** Supplied data **
++++++++++++++++++++
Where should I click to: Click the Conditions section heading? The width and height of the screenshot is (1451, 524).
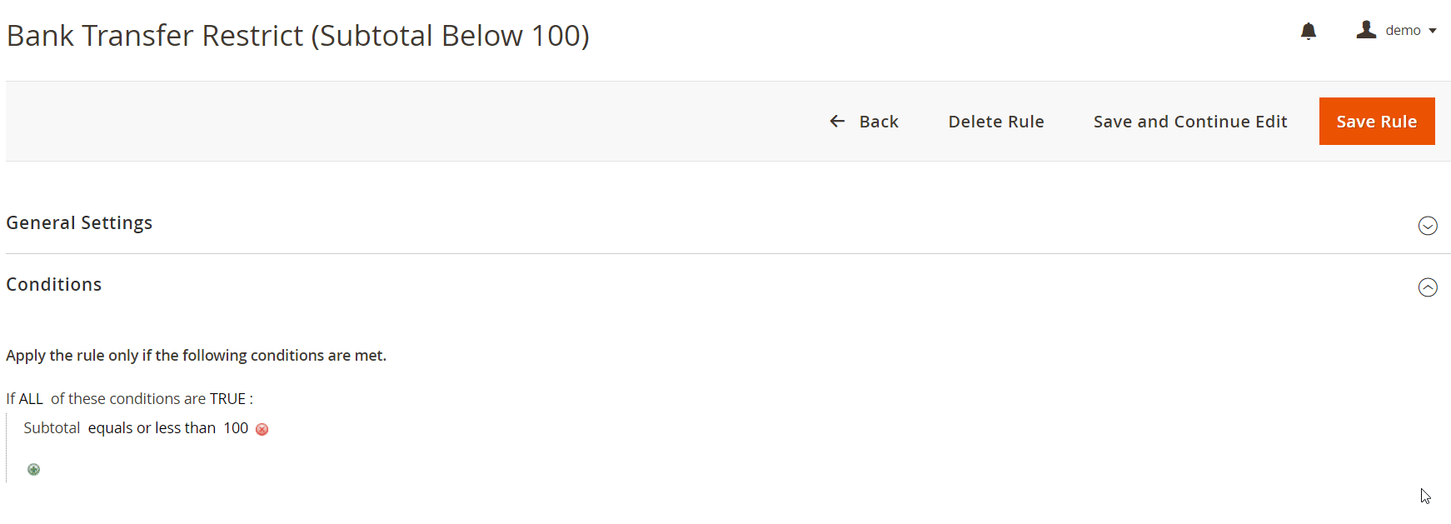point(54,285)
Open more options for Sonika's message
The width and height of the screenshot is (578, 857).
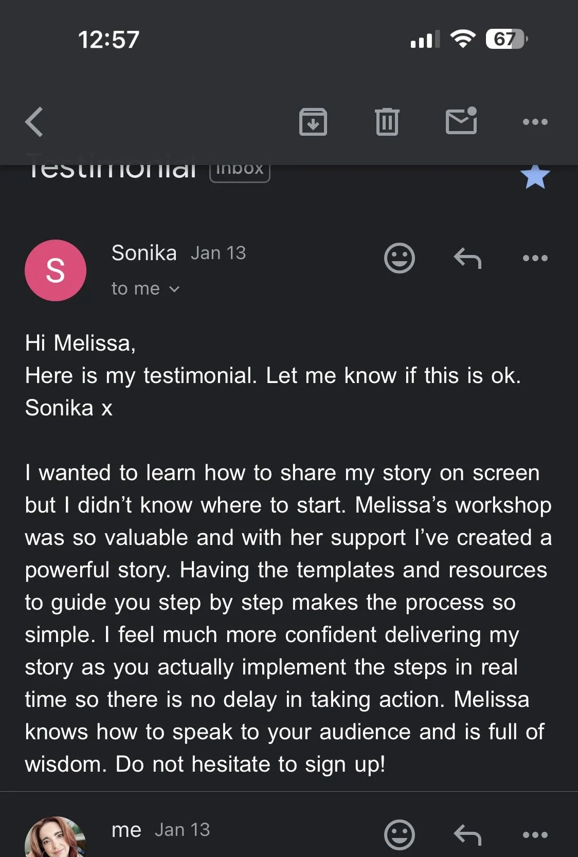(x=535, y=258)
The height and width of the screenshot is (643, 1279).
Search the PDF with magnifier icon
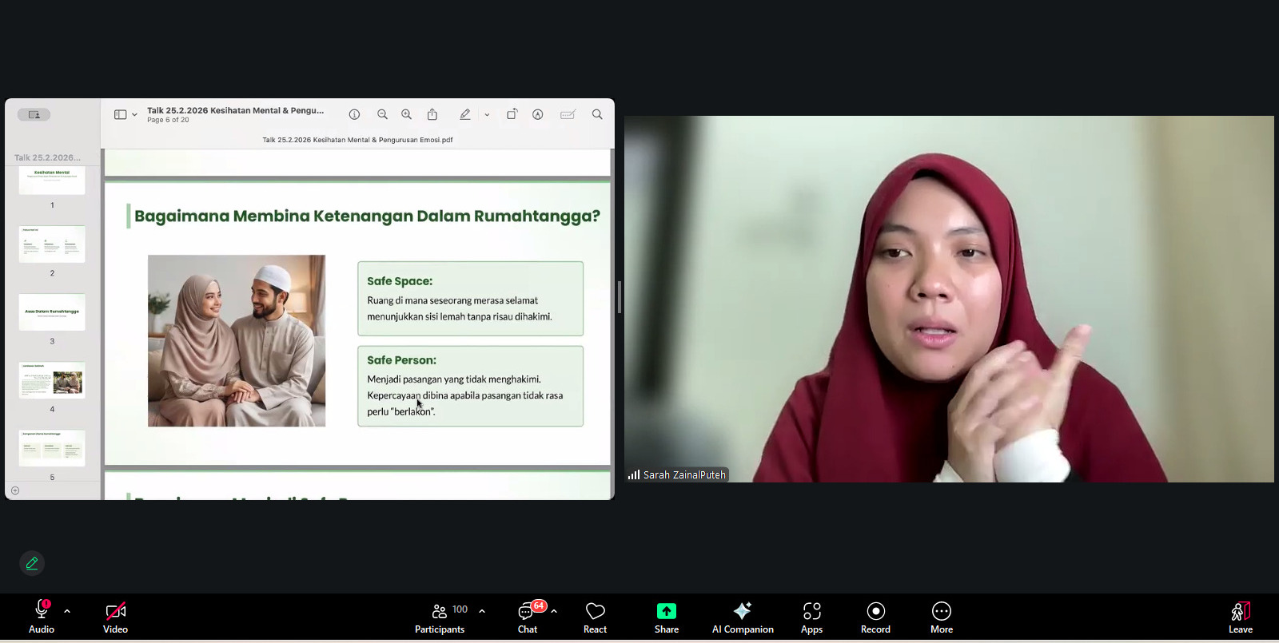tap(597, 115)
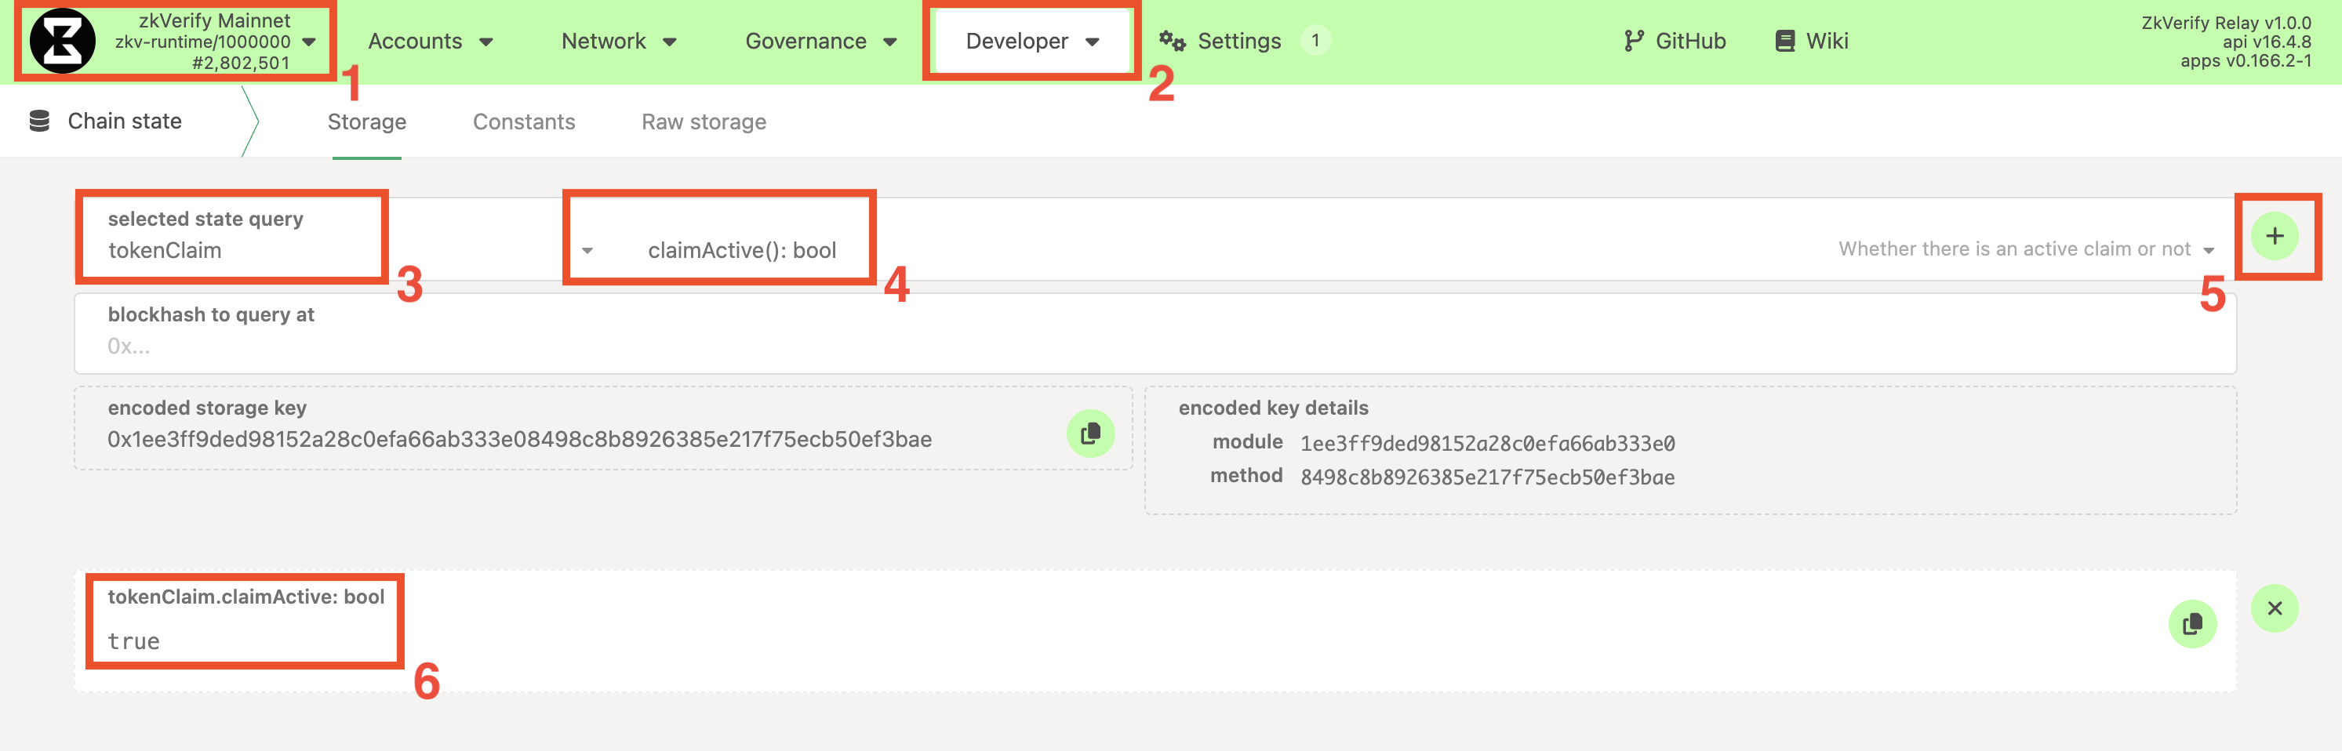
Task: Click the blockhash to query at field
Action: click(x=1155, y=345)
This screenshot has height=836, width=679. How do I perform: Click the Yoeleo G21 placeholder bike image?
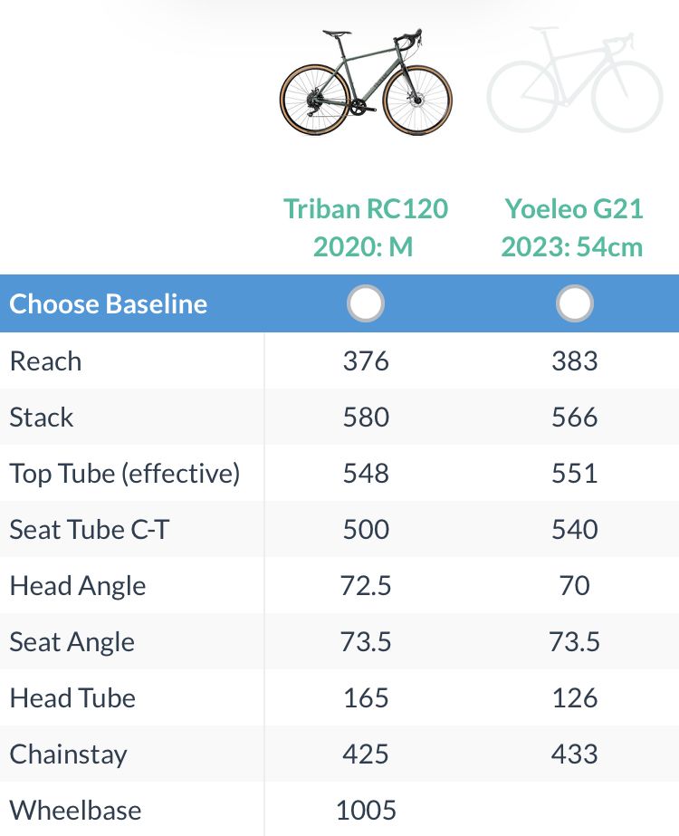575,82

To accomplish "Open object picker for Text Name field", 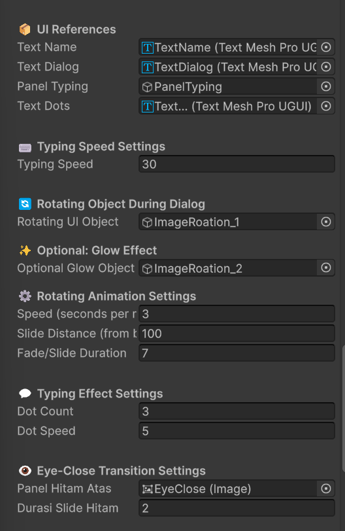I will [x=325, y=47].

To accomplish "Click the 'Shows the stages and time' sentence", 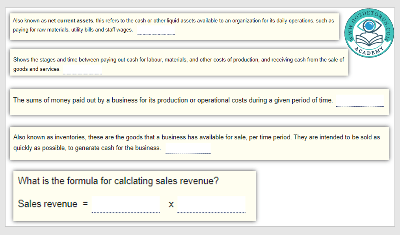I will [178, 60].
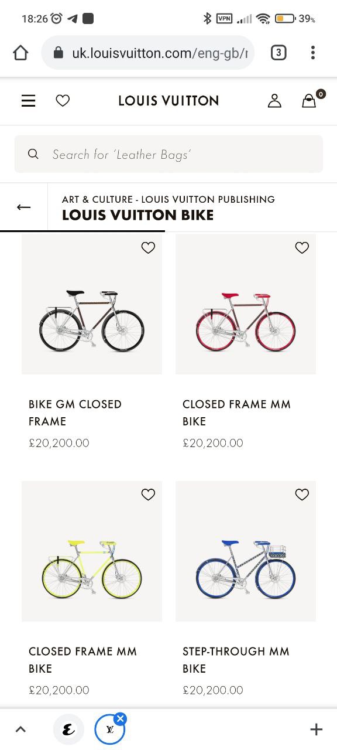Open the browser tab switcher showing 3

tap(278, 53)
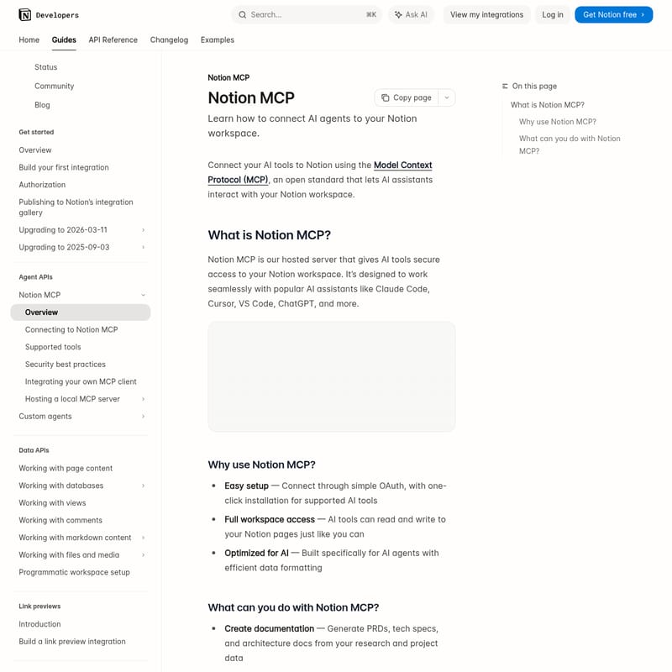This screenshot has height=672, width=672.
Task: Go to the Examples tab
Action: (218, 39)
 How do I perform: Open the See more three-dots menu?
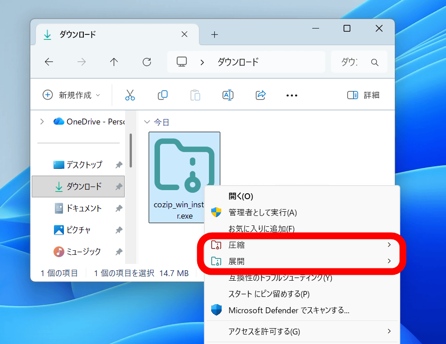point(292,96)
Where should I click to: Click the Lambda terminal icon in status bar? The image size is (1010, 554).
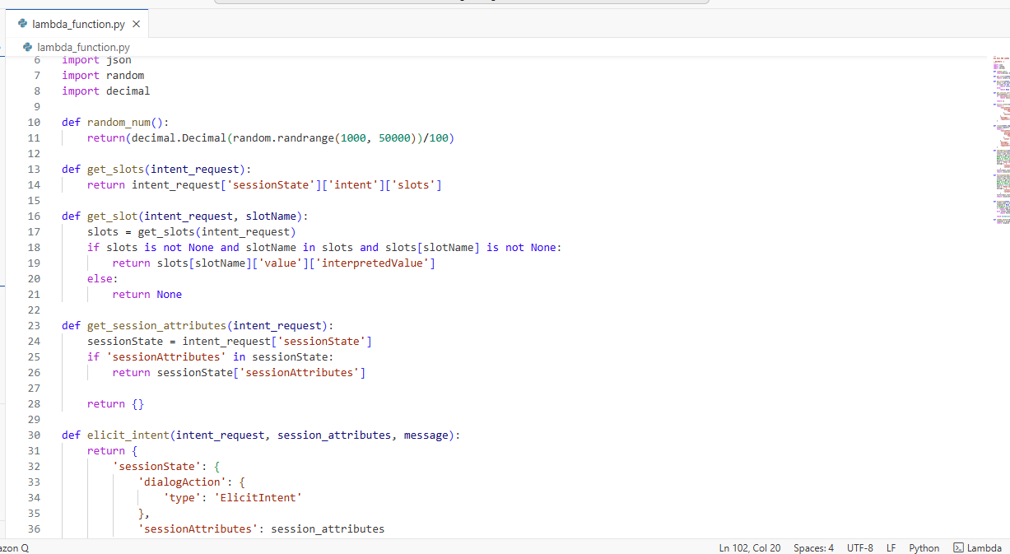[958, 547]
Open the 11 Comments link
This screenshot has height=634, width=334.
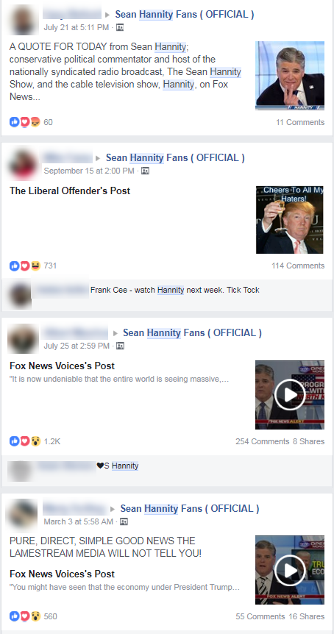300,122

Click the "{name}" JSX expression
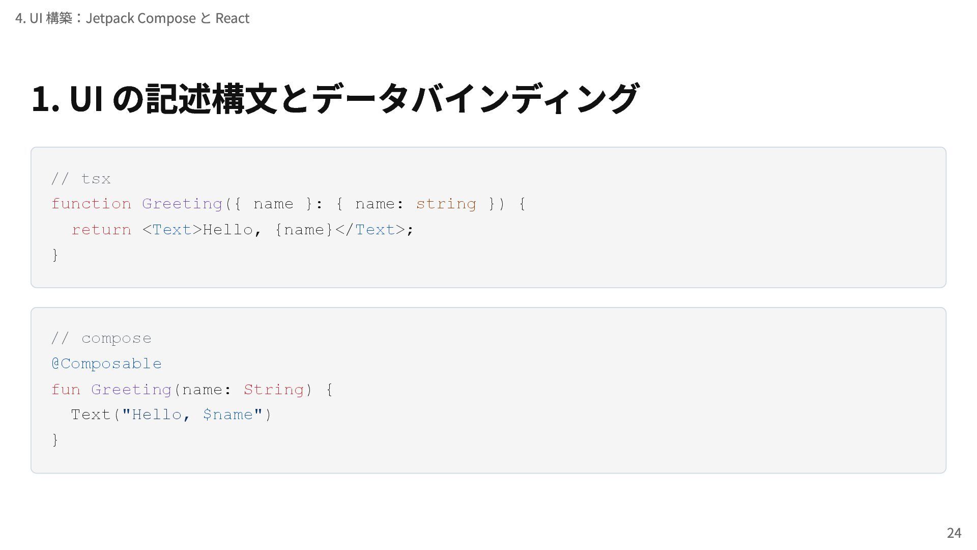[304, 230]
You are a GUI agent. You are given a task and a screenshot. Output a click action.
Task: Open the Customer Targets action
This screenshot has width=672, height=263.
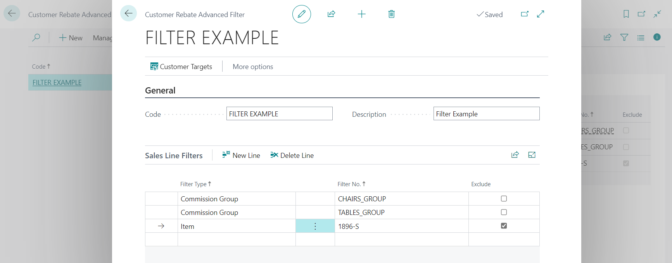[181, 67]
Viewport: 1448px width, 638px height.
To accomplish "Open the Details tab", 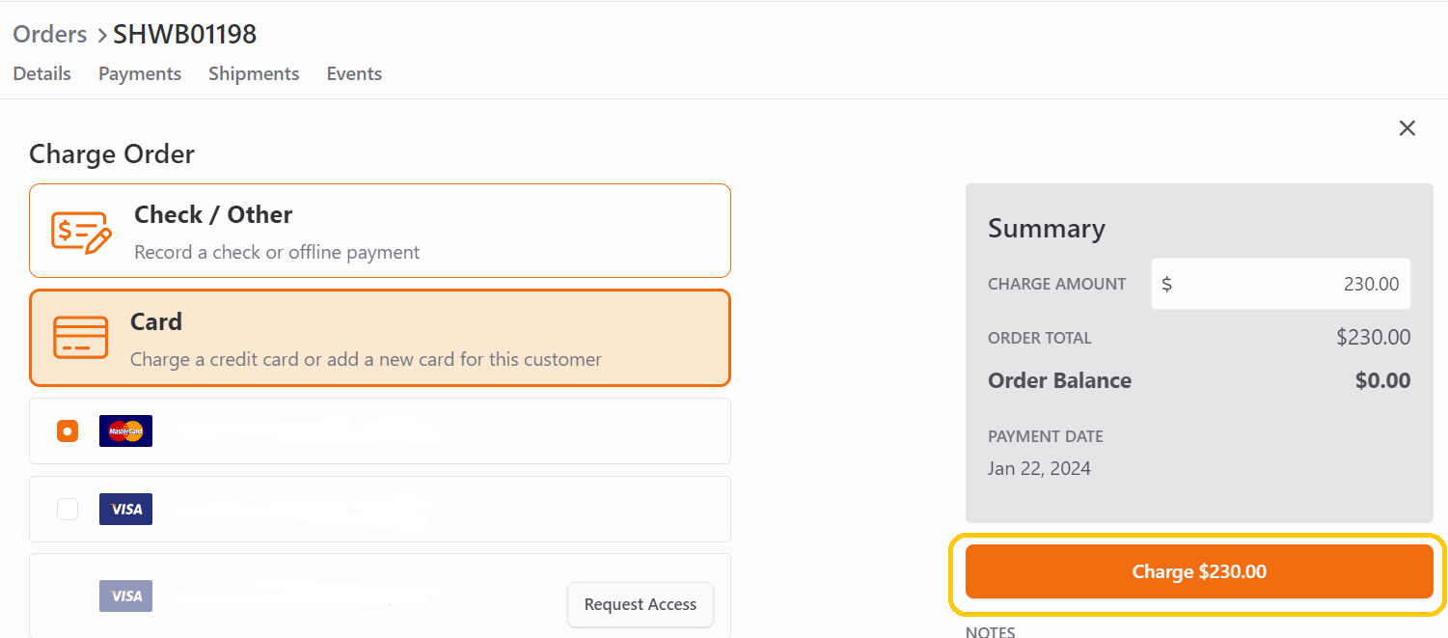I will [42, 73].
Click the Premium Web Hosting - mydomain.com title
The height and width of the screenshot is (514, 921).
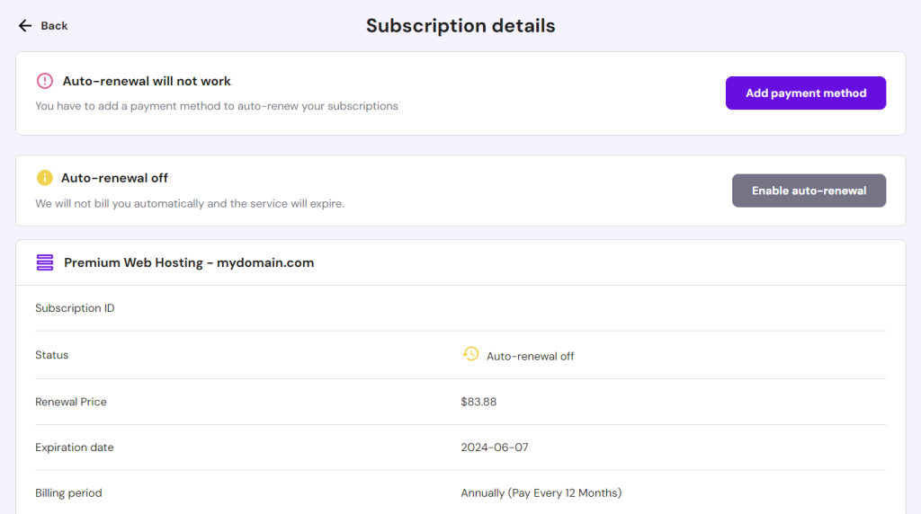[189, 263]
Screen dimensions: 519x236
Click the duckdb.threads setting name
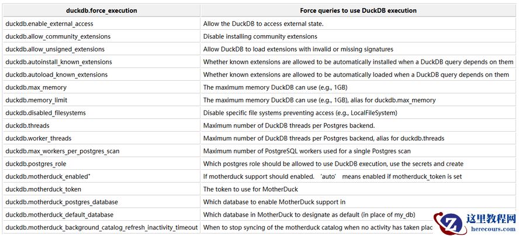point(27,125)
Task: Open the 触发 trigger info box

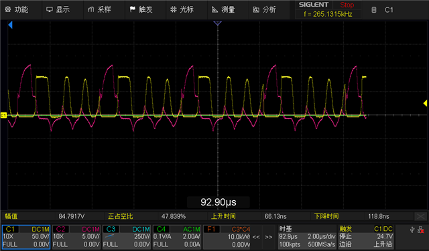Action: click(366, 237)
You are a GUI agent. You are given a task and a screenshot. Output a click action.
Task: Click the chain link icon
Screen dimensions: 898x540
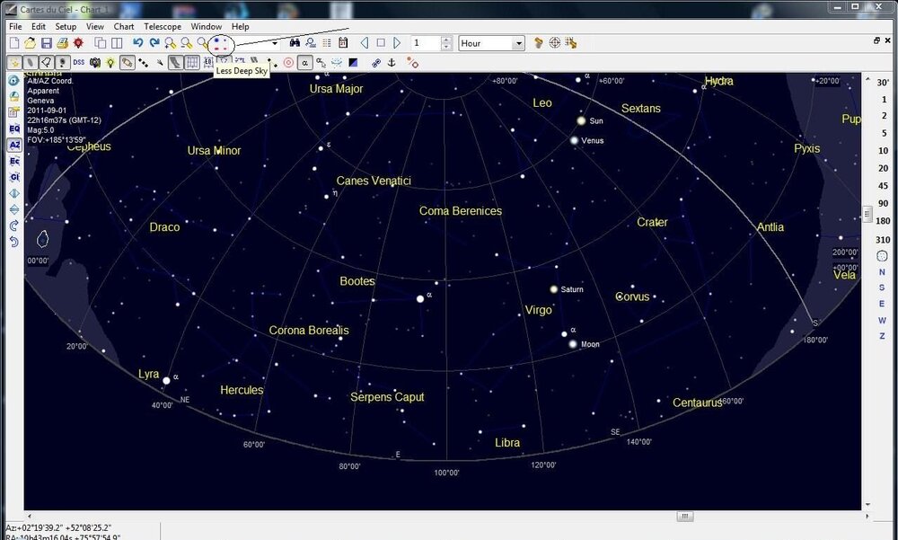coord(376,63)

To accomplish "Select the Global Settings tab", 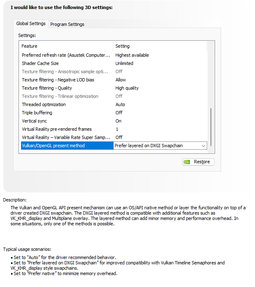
++++++++++++++++++++
** Problem to work on **
Copy the entries above exactly from the line with "Screen dimensions: 898x540" down to their last line, both ends included. Do not copy any pictures.

** Solved problem **
Screen dimensions: 898x540
coord(376,63)

To accomplish "Select the Global Settings tab", 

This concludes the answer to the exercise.